**Texto de la página**
:::::

De cara al mundo, Fidel Castro no necesitó jamás un departamento de propaganda. Ese frente estuvo siempre bien cubierto: lo mismo por Cartier Bresson (“el ojo del siglo”) que por Barbara Walters; por Times o por la CNN. Tan solo en Hollywood, Fidel o su sombra han rondado las tramas de Carol Reed, Alfred Hitchcock, Richard Lester, Francis Ford Coppola o Sidney Pollack. Jack Palance y Demian Bichir lo han interpretado en la pantalla. Robert Redford, Kevin Costner, Steven Spielberg o Sean Penn han reconocido su curiosidad, cuando no su admiración, por el personaje. Oliver Stone, que ha llegado más lejos, lo ha comparado con Alejandro Magno y rodado para su gloria —la de Castro, no la suya— el documental Comandante. De la relación de Fidel Castro con la meca del cine puede decirse lo mismo que escribió Josep Ramoneda sobre Juan Pablo II con respecto a los medios: ha muerto uno de los suyos.

De cara a los cubanos, tampoco es que haya descuidado su imagen. A tales efectos, reclutó una nutrida y bien cualificada tropa de lo que podríamos llamar fotógrafos de gesta: Enrique Meneses, Roberto Salas, Liborio Noval, Korda... Desde el mismo primer día, Fidel Castro sería la noticia y el filtro. El actor, el guionista y el crítico de esa larga película de sí mismo con la que colonizó el relato de todo un país. No hay que olvidar que la cubana fue la primera revolución de su tipo en la utilización extendida de la televisión y, que, a diferencia de los otros países comunistas, no necesitó de estatuas gigantescas para expandir la cultura oficial. Para eso sirvió la fotografía, mucho más moderna, portátil e imposible de derribar, llegado el caso.

Por una u otra vía, la revolución cubana aparece en el origen de eso que hoy aceptamos como Era de la Imagen. Y, por eso mismo, le es perfectamente aplicable la inquietud que esta época ha suscitado en diversos autores —Giorgio Agamben o Miguel Morey; Joan Fontcuberta o Paul Virilio— acerca del peligro que entraña su apelación a la fascinación, palabra que tiene con el fascismo algo más que una raíz lingüística común.

En todo caso, la cultura visual también produce sus zonas críticas, y de la misma manera en que se construyen las imágenes, estas tienen la extraña venganza de abducir a los protagonistas para devolverlos después en una condición distinta a la esperada. Los artistas contemporáneos, por ejemplo, no han tratado a Fidel Castro con la misma aquiescencia. En los últimos 30 años lo han sometido a un cuestionamiento visual determinado, indistintamente, por la ambigüedad, la ironía, la parodia y hasta el esperpento. Nacidos todos con la revolución, son varios los creadores cubanos que se han negado a la hagiografía e indagado el momento en que la actuación se ha convertido en sobreactuación, la cara en caricatura, el vigor en decrepitud, la política en performance. Conviene, en esta línea, recordar los nombres de Tomás Esson, Arturo Cuenca, José Ángel Toirac, Juan P. Ballester, Eduardo Ponjuan, René Francisco o Arte Calle. En fechas más recientes, las letras e imágenes de un grupo punk como Porno Para Ricardo han alcanzado, quizá, el punto máximo de irreverencia. Eugenio Merino expuso en una Feria de ARCO la escultura de un Castro zombi y, ya desfilando por el absurdo, podemos encontrar en Internet un videojuego falso llamado Castro Boy o, en las series de televisión, al mismísimo Homer Simpson lidiando con el Comandante para saldar una deuda con el fisco norteamericano.

:::::

**Extractos de datos**
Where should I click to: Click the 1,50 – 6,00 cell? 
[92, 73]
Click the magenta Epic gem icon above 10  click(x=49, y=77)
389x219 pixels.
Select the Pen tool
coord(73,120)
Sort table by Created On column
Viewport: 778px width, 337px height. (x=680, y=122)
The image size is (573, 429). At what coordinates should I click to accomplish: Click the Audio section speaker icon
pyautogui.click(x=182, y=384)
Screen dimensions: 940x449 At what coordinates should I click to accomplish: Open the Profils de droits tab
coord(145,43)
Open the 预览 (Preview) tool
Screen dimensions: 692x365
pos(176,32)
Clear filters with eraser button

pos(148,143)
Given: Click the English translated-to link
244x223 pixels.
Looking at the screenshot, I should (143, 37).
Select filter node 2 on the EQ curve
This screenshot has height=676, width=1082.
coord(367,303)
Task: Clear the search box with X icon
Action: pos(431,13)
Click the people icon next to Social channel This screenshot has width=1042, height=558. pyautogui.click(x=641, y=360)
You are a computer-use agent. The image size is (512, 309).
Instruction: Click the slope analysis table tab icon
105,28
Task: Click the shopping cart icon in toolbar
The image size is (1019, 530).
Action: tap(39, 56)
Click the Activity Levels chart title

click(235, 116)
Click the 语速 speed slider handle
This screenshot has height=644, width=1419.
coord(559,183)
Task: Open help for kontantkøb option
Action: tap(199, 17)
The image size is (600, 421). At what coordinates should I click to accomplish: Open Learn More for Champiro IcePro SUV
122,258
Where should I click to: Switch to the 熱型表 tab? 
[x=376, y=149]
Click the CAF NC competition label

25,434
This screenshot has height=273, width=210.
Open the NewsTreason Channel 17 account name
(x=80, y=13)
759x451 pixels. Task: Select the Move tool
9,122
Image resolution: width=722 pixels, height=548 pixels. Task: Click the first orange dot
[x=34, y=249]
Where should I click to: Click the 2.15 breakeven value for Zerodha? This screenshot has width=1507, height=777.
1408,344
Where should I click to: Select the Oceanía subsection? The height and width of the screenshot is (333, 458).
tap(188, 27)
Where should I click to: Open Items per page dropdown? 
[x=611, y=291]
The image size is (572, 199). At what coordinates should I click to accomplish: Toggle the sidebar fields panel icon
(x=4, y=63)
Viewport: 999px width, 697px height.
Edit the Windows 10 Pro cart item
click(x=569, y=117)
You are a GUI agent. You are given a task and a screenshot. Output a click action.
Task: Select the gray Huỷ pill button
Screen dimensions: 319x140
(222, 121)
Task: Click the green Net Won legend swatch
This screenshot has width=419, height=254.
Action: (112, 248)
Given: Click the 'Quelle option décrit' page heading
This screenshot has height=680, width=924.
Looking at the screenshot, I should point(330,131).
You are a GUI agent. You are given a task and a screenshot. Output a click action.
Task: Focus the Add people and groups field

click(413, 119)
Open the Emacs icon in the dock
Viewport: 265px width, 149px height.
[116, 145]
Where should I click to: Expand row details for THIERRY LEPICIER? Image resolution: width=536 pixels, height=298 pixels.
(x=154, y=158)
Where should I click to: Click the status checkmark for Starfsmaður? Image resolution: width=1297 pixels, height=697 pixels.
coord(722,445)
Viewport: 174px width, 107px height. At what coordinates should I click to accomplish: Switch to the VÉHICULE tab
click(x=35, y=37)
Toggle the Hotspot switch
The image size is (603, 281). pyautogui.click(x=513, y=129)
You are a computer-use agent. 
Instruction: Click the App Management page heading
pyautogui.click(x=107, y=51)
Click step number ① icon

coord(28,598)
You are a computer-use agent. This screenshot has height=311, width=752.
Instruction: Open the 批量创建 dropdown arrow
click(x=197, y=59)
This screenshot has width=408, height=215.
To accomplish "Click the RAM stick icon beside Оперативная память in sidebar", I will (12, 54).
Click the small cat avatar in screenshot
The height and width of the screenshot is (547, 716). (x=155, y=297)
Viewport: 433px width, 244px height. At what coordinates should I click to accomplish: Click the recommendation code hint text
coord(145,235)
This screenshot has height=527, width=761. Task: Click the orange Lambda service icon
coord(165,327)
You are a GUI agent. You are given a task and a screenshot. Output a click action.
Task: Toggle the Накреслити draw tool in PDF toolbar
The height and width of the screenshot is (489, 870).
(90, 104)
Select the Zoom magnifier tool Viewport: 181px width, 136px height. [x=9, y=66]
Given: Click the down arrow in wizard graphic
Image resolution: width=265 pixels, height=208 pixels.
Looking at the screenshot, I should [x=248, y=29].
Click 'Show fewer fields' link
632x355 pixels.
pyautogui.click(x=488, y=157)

:::::

**Tarea 1**
Transcriba, sin alterar nada, el fragmento del texto sobre Fidel Castro que va desde "De cara a los" hasta "llegado el caso.", ambos incluidos.
**Tarea 2**
Según el texto sobre Fidel Castro, ¿quién expuso en una Feria de ARCO la escultura de un Castro zombi?

**Su respuesta 1**
De cara a los cubanos, tampoco es que haya descuidado su imagen. A tales efectos, reclutó una nutrida y bien cualificada tropa de lo que podríamos llamar fotógrafos de gesta: Enrique Meneses, Roberto Salas, Liborio Noval, Korda... Desde el mismo primer día, Fidel Castro sería la noticia y el filtro. El actor, el guionista y el crítico de esa larga película de sí mismo con la que colonizó el relato de todo un país. No hay que olvidar que la cubana fue la primera revolución de su tipo en la utilización extendida de la televisión y, que, a diferencia de los otros países comunistas, no necesitó de estatuas gigantescas para expandir la cultura oficial. Para eso sirvió la fotografía, mucho más moderna, portátil e imposible de derribar, llegado el caso.

**Su respuesta 2**
Eugenio Merino.